Social media and music platforms

What sites do you need as an unsigned band?

This is a very big subject and opinions differ wildly. However I am going to attempt to help a bit with some balanced and qualified opinions.

This is most relevant to a band based in the UK

There are numerous social media sites available to any band. Some are specifically set up for music, others are more general. Each has advantages and disadvantages.

You Still NEED a Website

Your social media profile is NOT your website.
Say it with me. “Your Social Media Profile Is NOT our Website!

OK, got that?

  • Only on your website can you control 100% of the look and feel.
  • Only on your website can you provide the information you want to convey in the form you want to convey it
  • Only your website is free to carry your own advertising that might make you a few quid.
  • Only your website shows that you are a band to be taken seriously

Having said that if you are just starting out then a website (worth a damn) costs money to set up and maintain, and who knows, your band might fall apart without warning next week.

How many is too many?

A lot of people tell me they only have this and that social media sites because it becomes a pain to keep each one updated all the time.

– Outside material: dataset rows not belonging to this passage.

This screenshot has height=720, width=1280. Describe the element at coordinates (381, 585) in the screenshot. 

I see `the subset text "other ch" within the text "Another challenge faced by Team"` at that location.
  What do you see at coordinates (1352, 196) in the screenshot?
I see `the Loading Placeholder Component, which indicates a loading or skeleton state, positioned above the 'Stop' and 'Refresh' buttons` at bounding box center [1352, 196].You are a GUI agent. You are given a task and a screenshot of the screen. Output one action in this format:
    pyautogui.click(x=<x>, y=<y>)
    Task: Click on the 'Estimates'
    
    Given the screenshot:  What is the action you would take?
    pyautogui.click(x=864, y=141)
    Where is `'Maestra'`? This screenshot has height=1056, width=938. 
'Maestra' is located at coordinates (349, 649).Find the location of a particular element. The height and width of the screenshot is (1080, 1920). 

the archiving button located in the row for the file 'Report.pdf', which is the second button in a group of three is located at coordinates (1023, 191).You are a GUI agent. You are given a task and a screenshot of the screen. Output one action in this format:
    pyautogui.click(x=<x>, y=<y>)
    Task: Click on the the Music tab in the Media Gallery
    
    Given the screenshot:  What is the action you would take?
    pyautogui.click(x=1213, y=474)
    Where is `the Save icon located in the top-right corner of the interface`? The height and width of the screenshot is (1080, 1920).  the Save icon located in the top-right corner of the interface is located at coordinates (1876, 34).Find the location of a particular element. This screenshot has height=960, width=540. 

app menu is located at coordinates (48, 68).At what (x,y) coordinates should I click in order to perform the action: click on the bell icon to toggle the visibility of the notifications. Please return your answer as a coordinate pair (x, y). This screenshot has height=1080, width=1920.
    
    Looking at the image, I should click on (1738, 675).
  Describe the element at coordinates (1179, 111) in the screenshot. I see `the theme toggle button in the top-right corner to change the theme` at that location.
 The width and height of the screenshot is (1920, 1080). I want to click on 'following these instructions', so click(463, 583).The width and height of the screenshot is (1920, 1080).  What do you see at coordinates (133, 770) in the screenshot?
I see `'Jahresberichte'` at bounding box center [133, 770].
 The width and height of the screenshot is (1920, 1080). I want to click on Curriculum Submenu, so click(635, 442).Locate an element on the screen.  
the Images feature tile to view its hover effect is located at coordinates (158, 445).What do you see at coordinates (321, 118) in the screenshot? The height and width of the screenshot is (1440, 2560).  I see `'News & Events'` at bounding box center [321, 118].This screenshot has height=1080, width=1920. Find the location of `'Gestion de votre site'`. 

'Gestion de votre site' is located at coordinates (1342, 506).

I would counter that by pointing out that many of these sites can be synced with each other so that your posts on one, will appear on all the others.

The big advantage to having lots of web presence is that each site can be linked to each other site. Every link (especially back to your own official website) is worth something towards your Google ranking. The higher your site ranks the more likely it is to come up when potential fans search for your band.

So I believe that the more social media sites you have the better.


At the time of writing, Facebook has over one billion users. More than one seventh of the entire world population.  It is ranked the number two website in the world just behind Google.

Whilst it was never set up as a music site, its considerable reach makes it the obvious first point of contact with the rest of the world. Since the dramatic fall of Myspace, Facebook has made setting up a specific band page much easier and it integrates easily with other networks.

Rating : Essential 


Twitter is a lot smaller in scope than Facebook (a mere 200 million users) but it has some advantages. Everything you post is available to be seen by anyone following you. It is picked up and followed by media more than any other site.

Since it costs nothing to be on Twitter and you can sync it with your Facebook so that whatever you post on one is automatically fed to the other there is no reason not to have it.

Rating : Essential 

Reverb Nation

I really don’t like Reverb Nation. I’m sorry, I shouldn’t be biased. Well In a sense I am not being. I have had a couple of Reverb Nation profiles for bands. At onepoint I monetised one, and I made one penny; correction one CENT.

They bombard you with emails about competitions that are almost ALL based in the USA and seldom have any relevance to your music.

Nevertheless, they do offer the ability to let your fans listen to your music while giving you some very powerful options.

  • Streaming only, so people can hear your music but not keep it
  • Free downloads to spread your music as wdiely as possible
  • Paid downloads, otherwise known as selling your music
  • Conditional downloads, e.g. fans have to join your mailing list to download a track.
  • Embed your tracks into Facebook

Also you can add links to ALL your other sites and RN ranks quite highly so the linkbacks are valuable.

Again it can be synced but once you have set it up you don’t need to do anything with it at all if you don’t want to.  I never do.

Rating : Silly not to have it


I do like Soundcloud. It is a lot like RN but it isn’t so damned intrusive.

Once again you can set it up and leave it, or you can add stuff to it whenever you want. It supports external links, and also has a very simple smart interface. It is by far the nicest platform for sharing your audio, and the sounds can easily be embedded into other websites.

Rating : Silly not to have it


Arguably not even a social media site, there is not really any networking element, but I think this is one of the best sites around for bands.

It is especially essential, in my opinion, if you have music to sell.

Bandcamp not only make it very easy to sell your music either as CD or MP3 they are by far the cheapest option for bands just starting out, and it is possible to integrate their pages right into your own website. In fact they can even BE your website until you are ready for your own one.

Rating : Essential IF you have music to sell


Last but not least, Myspace went through a very bad patch a few years ago. It became a joke because far too many bands thought the key to getting a record contract was to get a million friends on Myspace.

Lilly Allen is partly to blame for this. She was the daughter of a famous actor, and already had the secret backing of a label before her Myspace profile attracted huge attention. The media picked up on it and announced that she got a record deal simply because of grass roots support.

After that Myspace users were bombarded with random friend requests and it all just became too impersonal.

Jump to the present day and Myspace has a very swish new look and bands that are not part of it may be missing out. The people that still use Myspace are there probably more for the music than anything else.

Rating : What have you got to lose

The rest of the field

Well I know there are dozens maybe even hundreds of others.  I could spend all day evaluating them but the post would get boring and this is supposed to be about “the most important sites”

This is just my opinion and you may strongly disagree.
Feel free to say so in the comments.
You are welcome to link to your site, so long as it is relevant to unsigned bands.